MEMBACA judulnya, mungkin ada yang menganggap jika tulisan ini bertalian dengan sesuatu yang jorok, syur, seronok alias porno. Jauhkanlah dari pikiran itu. Judul di atas adalah penggalan kalimat yang saya dengarkan sendiri ketika menghadiri sebuah acara pertemuan di sebuah daerah Bugis di Sulawesi Selatan. Di situ ada ceramah yang disampaikan oleh seorang seorang ustad setempat.
"Bapak-bapak, ibu-ibu hadirin yang saya muliakan. Terima kasih atas kesempatan yang diberikan. Sebenarnya, saya merasa belum pantas. Untuk itu, sungguh besar kemaluan saya berdiri di tempat ini untuk membawakan ceramah agama di depan hadirin.... dll., dsb., dst..."
Mendengar kalimat Pak Ustadz, sejumlah hadirin saling berbisik.

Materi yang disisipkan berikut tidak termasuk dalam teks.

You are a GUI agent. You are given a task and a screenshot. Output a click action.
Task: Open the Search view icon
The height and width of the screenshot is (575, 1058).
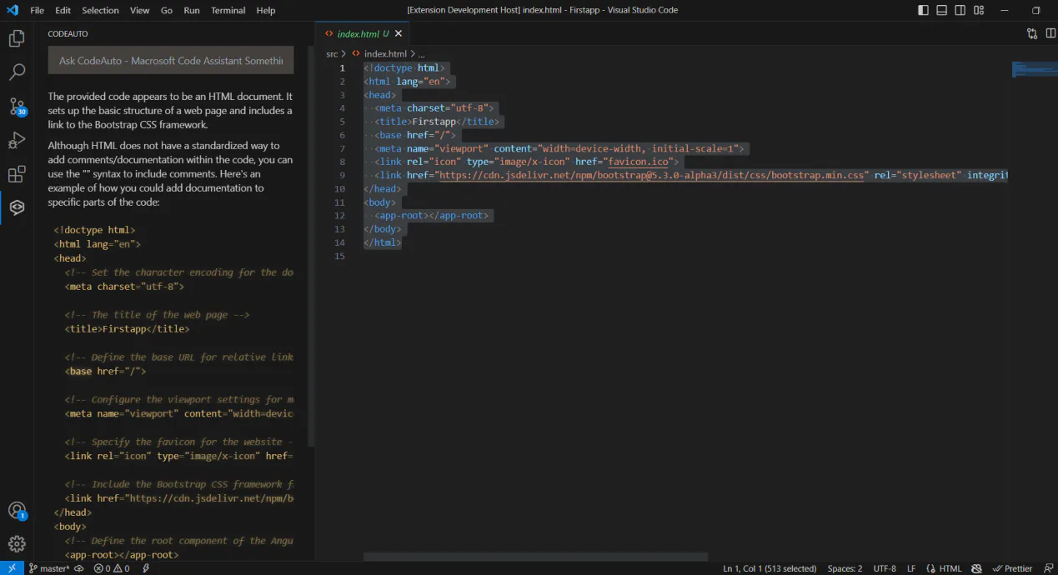pyautogui.click(x=17, y=73)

"Emangnya kenapa kalau besarrr..."
"Kok kemaluan diumbar..."
"Jadi kalau berdiri bagaimanami?"
"Besaran mana dengan yang di video itu..."
"Pak Ustadz porno, nih..."
Saya sendiri tidak terlalu kaget mendengarnya. Sudah terlalu biasa, khususnya kalau acara di kampung-kampung.
Yang menarik untuk dicermati di sini adalah, apakah maksud dari kata "kemaluan" dalam kalimat Pak Ustadz tersebut? Saya, dan juga Anda, tentu saja tidak yakin si pembawa acara tadi bermaksud untuk menyampaikan bahwa dirinya mempunyai kemaluan yang besar. Ia tentu juga tidak ingin menyampaikan bahwa kemaluannya saat itu berdiri. Tidak sama sekali. Apalagi, ceramah yang dibawakan adalah seputar agama.
Akan tetapi, mengapa mesti dia menggunakan kata kemaluan? Bukankah kemaluan adalah bagian tubuh yang digunakan sebagai alat reproduksi dan saluran urin? Penis (pada pria) atau
vagina (pada wanita)? Itu kemaluan dalam arti yang sesungguhnya.